Polish church in Posada Rybotycka, Poland

Saint Onuphrius Church (Cerkiew św. Onufrego) is a brick defensive church located in Posada Rybotycka, in the Gmina Fredropol, in the Przemyśl County. It is the oldest surviving church in Poland.

==History==
The church is located on the western edge of the village, on a hill. Until 1692, it was an Orthodox church, later a Greek Catholic church. The church consists of three connected towers with hipped roofs. There are loopholes in the thick stone walls. The oldest part, dating from the turn of the 14th and 15th centuries, is the chancel with Gothic gables.

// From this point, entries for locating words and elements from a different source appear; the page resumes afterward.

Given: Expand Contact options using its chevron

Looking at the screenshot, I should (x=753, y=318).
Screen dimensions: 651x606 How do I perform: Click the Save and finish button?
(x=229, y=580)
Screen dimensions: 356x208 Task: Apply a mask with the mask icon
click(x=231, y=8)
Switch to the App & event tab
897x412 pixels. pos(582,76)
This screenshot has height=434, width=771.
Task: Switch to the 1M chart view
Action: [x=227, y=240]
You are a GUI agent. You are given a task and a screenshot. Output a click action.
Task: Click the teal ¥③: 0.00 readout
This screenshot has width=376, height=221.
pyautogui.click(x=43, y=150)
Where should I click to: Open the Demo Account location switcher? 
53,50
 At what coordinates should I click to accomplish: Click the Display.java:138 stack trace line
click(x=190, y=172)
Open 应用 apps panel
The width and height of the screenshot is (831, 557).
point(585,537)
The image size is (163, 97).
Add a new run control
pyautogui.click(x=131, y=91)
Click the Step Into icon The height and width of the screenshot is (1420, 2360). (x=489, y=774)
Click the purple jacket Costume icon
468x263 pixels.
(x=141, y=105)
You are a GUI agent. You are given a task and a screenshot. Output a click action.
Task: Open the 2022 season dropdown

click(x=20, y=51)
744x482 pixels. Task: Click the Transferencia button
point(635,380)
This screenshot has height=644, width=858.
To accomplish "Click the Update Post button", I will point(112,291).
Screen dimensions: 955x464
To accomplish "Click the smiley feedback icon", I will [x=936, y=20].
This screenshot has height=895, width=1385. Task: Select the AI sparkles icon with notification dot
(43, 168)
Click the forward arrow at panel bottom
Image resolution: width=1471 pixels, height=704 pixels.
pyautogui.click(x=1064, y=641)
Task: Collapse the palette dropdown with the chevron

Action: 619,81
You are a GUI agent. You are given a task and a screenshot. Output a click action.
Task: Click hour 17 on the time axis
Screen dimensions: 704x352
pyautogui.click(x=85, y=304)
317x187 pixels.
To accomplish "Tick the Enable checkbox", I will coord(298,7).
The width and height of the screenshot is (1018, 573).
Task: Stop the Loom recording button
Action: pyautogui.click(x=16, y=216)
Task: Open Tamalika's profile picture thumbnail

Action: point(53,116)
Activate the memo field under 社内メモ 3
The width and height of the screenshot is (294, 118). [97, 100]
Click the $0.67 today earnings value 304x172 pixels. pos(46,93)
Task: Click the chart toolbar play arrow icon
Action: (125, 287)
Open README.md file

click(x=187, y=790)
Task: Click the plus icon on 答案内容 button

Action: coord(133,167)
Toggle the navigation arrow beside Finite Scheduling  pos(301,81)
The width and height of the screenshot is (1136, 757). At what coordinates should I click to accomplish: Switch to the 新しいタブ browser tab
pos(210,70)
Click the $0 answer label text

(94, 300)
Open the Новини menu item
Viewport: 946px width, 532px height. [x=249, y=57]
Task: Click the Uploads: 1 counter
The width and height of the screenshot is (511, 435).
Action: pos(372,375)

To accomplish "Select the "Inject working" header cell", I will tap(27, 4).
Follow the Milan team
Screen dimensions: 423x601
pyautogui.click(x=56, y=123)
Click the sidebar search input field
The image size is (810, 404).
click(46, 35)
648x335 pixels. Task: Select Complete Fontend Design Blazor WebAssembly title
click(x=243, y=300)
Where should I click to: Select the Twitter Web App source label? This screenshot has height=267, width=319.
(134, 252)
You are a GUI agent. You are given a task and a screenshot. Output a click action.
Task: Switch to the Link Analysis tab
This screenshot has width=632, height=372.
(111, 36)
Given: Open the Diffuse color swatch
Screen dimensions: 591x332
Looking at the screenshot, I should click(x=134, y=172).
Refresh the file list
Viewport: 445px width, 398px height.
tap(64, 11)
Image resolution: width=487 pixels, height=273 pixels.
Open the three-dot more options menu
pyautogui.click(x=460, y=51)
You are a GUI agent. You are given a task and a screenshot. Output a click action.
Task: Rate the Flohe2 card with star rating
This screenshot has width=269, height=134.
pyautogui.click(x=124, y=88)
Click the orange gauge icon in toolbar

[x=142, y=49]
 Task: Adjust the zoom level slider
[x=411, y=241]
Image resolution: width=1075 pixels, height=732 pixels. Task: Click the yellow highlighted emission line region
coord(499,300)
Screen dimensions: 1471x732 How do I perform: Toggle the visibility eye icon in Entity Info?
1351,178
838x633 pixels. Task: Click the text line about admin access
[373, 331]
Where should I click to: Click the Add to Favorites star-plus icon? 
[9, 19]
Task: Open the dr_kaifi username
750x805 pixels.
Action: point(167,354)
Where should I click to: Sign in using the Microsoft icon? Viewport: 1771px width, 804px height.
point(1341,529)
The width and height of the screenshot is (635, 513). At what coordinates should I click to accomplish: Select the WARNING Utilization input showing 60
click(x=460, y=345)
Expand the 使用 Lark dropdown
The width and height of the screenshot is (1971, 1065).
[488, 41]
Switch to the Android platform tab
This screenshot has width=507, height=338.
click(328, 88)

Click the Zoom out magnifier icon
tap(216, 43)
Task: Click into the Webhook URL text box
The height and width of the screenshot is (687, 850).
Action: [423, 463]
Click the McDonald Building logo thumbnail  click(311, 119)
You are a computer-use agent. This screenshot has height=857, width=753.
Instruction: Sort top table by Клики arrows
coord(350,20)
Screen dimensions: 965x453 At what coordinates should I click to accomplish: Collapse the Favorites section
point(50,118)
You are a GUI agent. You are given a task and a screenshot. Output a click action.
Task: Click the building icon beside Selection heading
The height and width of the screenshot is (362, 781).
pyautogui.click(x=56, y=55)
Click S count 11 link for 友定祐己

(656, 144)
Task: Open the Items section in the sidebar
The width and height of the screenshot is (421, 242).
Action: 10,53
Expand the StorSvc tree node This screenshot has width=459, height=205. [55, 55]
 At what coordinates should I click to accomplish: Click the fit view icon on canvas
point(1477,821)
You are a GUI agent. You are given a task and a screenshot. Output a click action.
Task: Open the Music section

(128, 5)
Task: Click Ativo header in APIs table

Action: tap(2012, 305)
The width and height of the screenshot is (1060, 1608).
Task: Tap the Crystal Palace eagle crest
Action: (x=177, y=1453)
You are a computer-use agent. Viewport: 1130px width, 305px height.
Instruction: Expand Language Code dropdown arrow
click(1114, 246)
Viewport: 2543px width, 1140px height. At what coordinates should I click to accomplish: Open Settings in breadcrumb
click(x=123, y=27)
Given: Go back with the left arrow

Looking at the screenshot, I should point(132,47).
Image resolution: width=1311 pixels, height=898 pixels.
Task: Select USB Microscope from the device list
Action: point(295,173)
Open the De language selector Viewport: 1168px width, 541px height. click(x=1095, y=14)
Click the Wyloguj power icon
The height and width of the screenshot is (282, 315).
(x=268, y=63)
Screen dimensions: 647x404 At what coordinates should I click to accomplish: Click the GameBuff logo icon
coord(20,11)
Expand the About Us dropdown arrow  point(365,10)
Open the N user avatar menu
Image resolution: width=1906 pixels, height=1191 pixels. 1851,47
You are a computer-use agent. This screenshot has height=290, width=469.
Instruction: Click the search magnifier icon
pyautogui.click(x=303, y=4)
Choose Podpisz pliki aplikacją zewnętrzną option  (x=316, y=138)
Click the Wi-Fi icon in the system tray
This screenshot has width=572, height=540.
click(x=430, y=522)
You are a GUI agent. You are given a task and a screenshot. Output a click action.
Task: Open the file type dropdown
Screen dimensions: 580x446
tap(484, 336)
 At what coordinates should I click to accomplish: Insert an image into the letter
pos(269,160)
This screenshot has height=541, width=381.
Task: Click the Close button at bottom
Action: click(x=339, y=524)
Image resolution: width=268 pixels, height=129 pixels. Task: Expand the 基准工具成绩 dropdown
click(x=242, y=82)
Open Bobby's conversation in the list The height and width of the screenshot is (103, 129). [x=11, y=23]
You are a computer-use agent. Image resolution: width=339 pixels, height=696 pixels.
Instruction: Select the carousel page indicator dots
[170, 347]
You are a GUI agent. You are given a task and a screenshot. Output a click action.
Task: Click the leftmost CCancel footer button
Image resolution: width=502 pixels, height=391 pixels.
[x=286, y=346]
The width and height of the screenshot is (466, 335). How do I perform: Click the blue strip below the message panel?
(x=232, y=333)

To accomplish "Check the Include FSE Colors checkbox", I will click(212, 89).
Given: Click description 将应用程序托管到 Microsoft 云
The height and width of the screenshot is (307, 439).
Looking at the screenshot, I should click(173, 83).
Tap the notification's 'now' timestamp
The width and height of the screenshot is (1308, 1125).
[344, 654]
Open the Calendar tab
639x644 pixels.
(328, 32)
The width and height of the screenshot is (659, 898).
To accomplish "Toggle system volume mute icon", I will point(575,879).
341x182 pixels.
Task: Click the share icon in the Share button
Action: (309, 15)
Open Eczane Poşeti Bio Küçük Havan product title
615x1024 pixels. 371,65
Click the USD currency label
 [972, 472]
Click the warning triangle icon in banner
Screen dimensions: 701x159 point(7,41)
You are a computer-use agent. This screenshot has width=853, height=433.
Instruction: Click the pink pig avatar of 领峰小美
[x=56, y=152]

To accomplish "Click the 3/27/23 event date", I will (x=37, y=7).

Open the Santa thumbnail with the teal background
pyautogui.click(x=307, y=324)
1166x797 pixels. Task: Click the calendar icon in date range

The square nave with a barrel vault and a defensive tower dates from the 15th century.

The youngest part, dating back to the early 16th century, is the western section, also built in the form of a defensive tower, housing a porch and a narthex, and a chapel for monks on the upper floor. On the walls of this part, inscriptions in Latin and Ruthenian with the dates 1506 and 1514 have been preserved, carved into the plaster with a sharp tool. They are not part of the planned decor; today they would be classified as acts of vandalism. The medieval brick wall of the iconostasis has two gates (later ones had three).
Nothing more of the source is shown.